Ouvida pelo MM. Juízo, a testemunha Mohamed Ali Smail declarou não conhecer o acusado nem ter presenciado os fatos (mídia, fl. 296).
Durante a Sindicância realizada pela Polícia Federal, o acusado Carlos Antonio de Souza Cabral declarou que Valdinéia Maria da Silva entregou-lhe notícia crime, na qual constava seu nome, razão pela qual temeu eventual imputação de prevaricação. Disse que, pensando em facilitar as investigações, realizou consultas nos sistemas INFOSEG e SENHARED. Alegou desconhecer que esse tipo de investigação preliminar fosse vedado (fls. 41/42 do apenso I). Por ocasião do Processo Administrativo Disciplinar, negou que tenha solicitado a "Turcão" que marcasse um encontro com o casal Steil. Acrescentou que foi o casal Steil que se aproximou de sua mesa, enquanto jantava com "Turcão". Quanto ao trecho da conversa, transcrito à fl. 96, em que diz a Carlos Steil "você quer que amanhã eu faça a coisa ou você quer que eu faça isso aqui?", esclareceu que foi uma forma de provocá-lo, uma vez que Carlos Steil já o estaria aborrecendo, especialmente por ter interrompido o jantar. Negou que tenha escrito qualquer valor num guardanapo. Afirmou que, ao desconfiar da conversa do casal Steil, começou a provocá-los, a fim de descobrir algum ilícito e prendê-los em flagrante. Por fim, questionou a intenção do casal ao gravar a conversa e o motivo de esta gravação ter sido apresentada apenas 14 (quatorze) meses após os fatos, bem como se a intenção do casal, ao informar a "Turcão" que 2 (dois) P2 filmaram todo o encontro no Restaurante Prainha, seria coagi-lo a mudar o depoimento, prejudicando o acusado (fls. 75/82). Interrogado durante a fase inquisitorial, em síntese, nada acrescentou às declarações anteriores (fls. 112/116). Em seu interrogatório judicial, em síntese, acrescentou que sofreu perseguição política na Polícia Federal e que a mídia que contém a gravação da conversa com o casal Steil foi editada. Disse, ainda, que acredita estar sendo vítima do casal Steil, por ter encaminhado aos seus superiores a informação referente à acusação de Valdinéia e não ter cedido à sua pressão de obstaculizar a investigação, razão pela qual foi realizada a gravação com o fim de denegrir sua imagem (mídia, fl. 296).

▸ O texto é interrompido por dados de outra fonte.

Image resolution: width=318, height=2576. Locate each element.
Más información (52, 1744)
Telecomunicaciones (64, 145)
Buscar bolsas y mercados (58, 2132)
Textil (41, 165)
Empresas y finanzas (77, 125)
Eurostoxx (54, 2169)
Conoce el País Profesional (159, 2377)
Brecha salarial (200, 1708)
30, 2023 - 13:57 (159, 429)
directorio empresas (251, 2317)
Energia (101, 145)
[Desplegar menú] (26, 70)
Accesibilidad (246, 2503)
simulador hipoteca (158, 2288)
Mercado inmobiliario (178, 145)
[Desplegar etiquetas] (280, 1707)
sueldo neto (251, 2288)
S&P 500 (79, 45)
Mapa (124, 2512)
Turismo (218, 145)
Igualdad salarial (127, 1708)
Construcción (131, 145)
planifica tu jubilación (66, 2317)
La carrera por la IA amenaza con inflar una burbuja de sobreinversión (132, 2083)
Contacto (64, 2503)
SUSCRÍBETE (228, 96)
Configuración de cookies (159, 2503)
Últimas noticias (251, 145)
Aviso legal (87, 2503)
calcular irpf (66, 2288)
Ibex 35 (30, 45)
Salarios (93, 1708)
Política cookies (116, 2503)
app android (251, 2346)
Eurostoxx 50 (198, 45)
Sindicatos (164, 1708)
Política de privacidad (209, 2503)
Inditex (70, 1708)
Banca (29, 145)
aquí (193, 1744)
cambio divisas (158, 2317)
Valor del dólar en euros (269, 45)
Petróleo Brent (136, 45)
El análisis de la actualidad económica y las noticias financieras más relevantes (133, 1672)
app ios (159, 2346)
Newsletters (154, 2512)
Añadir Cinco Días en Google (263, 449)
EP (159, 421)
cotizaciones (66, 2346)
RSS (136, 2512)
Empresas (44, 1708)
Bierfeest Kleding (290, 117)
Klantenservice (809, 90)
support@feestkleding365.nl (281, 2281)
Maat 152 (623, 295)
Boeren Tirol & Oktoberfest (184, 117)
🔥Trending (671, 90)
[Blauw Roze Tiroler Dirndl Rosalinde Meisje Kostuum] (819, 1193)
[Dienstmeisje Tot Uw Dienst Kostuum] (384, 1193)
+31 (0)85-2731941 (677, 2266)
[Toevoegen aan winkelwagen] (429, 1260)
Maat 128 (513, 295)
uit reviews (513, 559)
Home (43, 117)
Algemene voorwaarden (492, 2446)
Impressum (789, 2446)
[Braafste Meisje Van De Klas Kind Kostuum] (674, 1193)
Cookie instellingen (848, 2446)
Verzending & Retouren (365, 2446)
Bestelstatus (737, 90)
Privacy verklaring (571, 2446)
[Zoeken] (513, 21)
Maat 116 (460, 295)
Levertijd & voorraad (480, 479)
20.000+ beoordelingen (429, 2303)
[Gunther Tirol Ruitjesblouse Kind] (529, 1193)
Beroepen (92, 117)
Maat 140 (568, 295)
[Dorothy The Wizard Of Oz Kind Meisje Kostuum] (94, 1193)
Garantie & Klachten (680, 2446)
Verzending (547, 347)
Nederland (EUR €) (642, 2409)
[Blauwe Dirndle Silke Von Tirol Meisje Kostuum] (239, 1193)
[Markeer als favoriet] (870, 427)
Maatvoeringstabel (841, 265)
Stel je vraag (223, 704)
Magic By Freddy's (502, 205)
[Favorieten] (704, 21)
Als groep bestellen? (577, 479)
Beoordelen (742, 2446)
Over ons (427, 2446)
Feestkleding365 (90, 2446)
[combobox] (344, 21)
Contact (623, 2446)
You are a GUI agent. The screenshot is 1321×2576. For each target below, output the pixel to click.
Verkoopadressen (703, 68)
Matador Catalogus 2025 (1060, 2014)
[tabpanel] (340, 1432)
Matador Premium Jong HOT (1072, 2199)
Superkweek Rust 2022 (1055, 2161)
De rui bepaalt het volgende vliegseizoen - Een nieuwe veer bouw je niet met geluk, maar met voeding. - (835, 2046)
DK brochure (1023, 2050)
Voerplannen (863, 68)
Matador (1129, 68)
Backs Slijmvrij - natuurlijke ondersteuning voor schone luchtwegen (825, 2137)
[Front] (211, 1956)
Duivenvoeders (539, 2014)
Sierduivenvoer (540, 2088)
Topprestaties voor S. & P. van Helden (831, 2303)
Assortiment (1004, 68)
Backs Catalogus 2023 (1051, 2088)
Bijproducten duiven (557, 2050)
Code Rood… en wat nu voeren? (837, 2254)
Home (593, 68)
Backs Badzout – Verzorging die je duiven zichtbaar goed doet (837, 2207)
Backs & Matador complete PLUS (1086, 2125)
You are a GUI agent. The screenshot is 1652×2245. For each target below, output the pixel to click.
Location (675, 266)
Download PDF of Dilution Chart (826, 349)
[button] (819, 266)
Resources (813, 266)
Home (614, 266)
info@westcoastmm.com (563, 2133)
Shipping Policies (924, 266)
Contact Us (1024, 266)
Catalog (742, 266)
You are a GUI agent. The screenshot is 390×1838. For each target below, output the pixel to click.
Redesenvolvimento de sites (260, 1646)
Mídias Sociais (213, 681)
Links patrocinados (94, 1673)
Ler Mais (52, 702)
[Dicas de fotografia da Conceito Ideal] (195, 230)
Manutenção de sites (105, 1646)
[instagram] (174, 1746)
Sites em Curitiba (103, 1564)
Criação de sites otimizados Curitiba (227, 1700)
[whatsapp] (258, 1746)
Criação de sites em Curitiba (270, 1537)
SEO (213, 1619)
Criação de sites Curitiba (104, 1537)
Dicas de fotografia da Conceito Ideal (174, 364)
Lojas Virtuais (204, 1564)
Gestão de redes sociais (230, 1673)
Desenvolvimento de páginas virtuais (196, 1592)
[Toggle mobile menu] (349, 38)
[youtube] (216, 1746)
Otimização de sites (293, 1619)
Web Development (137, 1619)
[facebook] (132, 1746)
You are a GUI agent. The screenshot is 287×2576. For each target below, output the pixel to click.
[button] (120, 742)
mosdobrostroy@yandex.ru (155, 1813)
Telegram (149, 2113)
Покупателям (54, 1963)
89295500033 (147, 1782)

A defesa não recorreu da sentença no tocante ao reconhecimento da autoria delitiva.
Demonstradas a materialidade, a autoria e o dolo, a manutenção do decreto condenatório é medida que se impõe.
Dosimetria. Atento às circunstâncias do art. 59 do Código Penal, o Juízo a quo fixou a pena-base em 4 (quatro) anos e 6 (seis) meses de reclusão, vale dizer, em 5/4 (cinco quartos) acima do mínimo legal (fl. 455v.). Considerou que, ao levar notitia criminis sobre delito de usura ao conhecimento de seus supostos autores, pôs em risco a vida da vítima.
Sem circunstâncias atenuantes ou agravantes.
Ausentes causas de diminuição ou de aumento, tornou-se definitiva a pena de 4 (quatro) anos e 6 (seis) meses de reclusão.
Estabeleceu-se o regime inicial semiaberto para o cumprimento de pena.
Concedeu-se o direito de apelar em liberdade.
A pena pecuniária restou fixada, por paralelismo, em 25 (vinte e cinco) dias-multa, no valor unitário de 2 (dois) salários mínimos.
Decretou-se a perda do cargo do acusado, como efeito secundário da condenação, nos termos do art. 92, I, "a" e "b", do Código Penal.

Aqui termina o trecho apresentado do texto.